For recipients, we anticipate reduced immunosuppressive regimens and shorter times to embryo transfer to reduce exposure to immunosuppression. As additional reassuring data on obstetrical and neonatal wellbeing emerge, we anticipate more widespread understanding and acceptance among physicians and the general public. International organizations such as the International Society for Uterine Transplantation (ISUTx) have fostered collaborations between research centers18 with the recent annual meeting at the Cleveland Clinic in September 2019; a registry is forthcoming to more rigorously collect data regarding procedures and outcomes. Looking ahead, as experimental trials will have limited funding for UTx and there is ongoing demand, we hope to expand access by continuing discussions with the public, employers, and insurance companies regarding cost and coverage for the surgical correction of an otherwise incurable condition that carries significant personal, marital, and social harm.
Further areas for future discussion will include options for spontaneous pregnancy with tubal transplant along with the transplanted uterus, the likely emergence of uterine transplant for trans women, and the possibility of a bioengineered uterus or uterine xenotransplantation.

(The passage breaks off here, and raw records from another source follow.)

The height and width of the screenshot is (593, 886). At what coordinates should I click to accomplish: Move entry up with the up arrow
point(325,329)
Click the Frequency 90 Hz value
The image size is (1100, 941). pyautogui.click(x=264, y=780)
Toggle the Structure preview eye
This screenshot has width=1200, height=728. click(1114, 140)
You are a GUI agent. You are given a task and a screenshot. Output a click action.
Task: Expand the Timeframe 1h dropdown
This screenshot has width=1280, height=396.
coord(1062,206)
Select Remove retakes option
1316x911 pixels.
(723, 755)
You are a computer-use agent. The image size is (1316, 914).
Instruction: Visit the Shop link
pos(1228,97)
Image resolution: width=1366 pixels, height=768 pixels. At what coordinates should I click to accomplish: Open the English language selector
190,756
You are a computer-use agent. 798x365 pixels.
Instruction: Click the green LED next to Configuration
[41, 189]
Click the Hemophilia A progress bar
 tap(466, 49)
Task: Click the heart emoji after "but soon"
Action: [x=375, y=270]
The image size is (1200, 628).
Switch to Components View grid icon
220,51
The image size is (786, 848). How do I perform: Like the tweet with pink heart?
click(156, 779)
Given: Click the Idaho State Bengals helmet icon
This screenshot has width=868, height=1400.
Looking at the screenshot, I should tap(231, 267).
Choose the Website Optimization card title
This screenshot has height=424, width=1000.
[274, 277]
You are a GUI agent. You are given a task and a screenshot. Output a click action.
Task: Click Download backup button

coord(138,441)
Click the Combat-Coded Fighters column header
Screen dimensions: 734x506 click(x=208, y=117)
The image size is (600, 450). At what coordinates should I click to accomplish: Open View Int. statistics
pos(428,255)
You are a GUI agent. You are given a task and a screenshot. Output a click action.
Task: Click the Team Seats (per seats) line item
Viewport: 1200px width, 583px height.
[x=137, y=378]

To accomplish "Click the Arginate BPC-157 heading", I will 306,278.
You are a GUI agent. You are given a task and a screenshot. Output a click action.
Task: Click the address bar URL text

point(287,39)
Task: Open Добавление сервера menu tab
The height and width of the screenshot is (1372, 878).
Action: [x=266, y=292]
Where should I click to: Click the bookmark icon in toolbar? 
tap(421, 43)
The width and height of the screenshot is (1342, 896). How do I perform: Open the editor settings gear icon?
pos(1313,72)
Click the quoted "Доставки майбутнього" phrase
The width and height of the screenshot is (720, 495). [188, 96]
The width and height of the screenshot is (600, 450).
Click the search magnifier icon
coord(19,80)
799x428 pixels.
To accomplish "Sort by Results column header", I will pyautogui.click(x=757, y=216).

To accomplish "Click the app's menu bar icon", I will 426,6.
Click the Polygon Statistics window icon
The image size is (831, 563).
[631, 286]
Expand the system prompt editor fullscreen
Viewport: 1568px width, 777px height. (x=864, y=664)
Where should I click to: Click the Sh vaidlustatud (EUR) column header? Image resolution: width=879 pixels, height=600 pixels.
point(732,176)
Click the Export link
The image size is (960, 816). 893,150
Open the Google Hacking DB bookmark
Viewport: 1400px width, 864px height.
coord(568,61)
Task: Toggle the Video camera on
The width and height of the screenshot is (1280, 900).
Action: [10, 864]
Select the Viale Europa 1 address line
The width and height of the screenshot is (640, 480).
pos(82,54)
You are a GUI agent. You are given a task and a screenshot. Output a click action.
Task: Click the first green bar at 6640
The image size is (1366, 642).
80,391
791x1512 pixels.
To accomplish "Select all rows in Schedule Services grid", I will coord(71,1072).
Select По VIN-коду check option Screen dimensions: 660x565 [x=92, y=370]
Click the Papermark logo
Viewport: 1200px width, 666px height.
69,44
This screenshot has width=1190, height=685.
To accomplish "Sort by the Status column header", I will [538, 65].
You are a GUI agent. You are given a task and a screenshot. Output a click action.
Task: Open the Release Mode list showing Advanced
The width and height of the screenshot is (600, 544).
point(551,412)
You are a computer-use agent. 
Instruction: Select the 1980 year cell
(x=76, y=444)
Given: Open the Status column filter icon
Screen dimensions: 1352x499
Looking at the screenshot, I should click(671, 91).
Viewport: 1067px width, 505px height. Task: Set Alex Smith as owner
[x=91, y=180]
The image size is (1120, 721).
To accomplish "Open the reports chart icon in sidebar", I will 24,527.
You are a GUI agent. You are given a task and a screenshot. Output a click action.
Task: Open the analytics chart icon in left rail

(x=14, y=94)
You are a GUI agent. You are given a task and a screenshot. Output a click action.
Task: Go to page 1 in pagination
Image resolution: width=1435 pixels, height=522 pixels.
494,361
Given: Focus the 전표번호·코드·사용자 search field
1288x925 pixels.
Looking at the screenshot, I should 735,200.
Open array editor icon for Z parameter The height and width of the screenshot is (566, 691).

Although UTx remains a technically challenging and complex undertaking, our comprehension of this procedure has made extraordinary progress in a very brief time. Insights and basic science efforts for UTx research extend beyond uterine transplantation itself; in doing this work we may begin to apply our understanding to mechanisms of embryo implantation, early pregnancy and uterine receptivity, reproductive and placental immunology, and numerous other aspects of obstetrics and gynecology. Although the field is still early in its evolution, UTx is leading us into a new and exciting era of reproductive transplantation which has wide-ranging applications.
The authors report no potential conflicts of interest with regard to this article.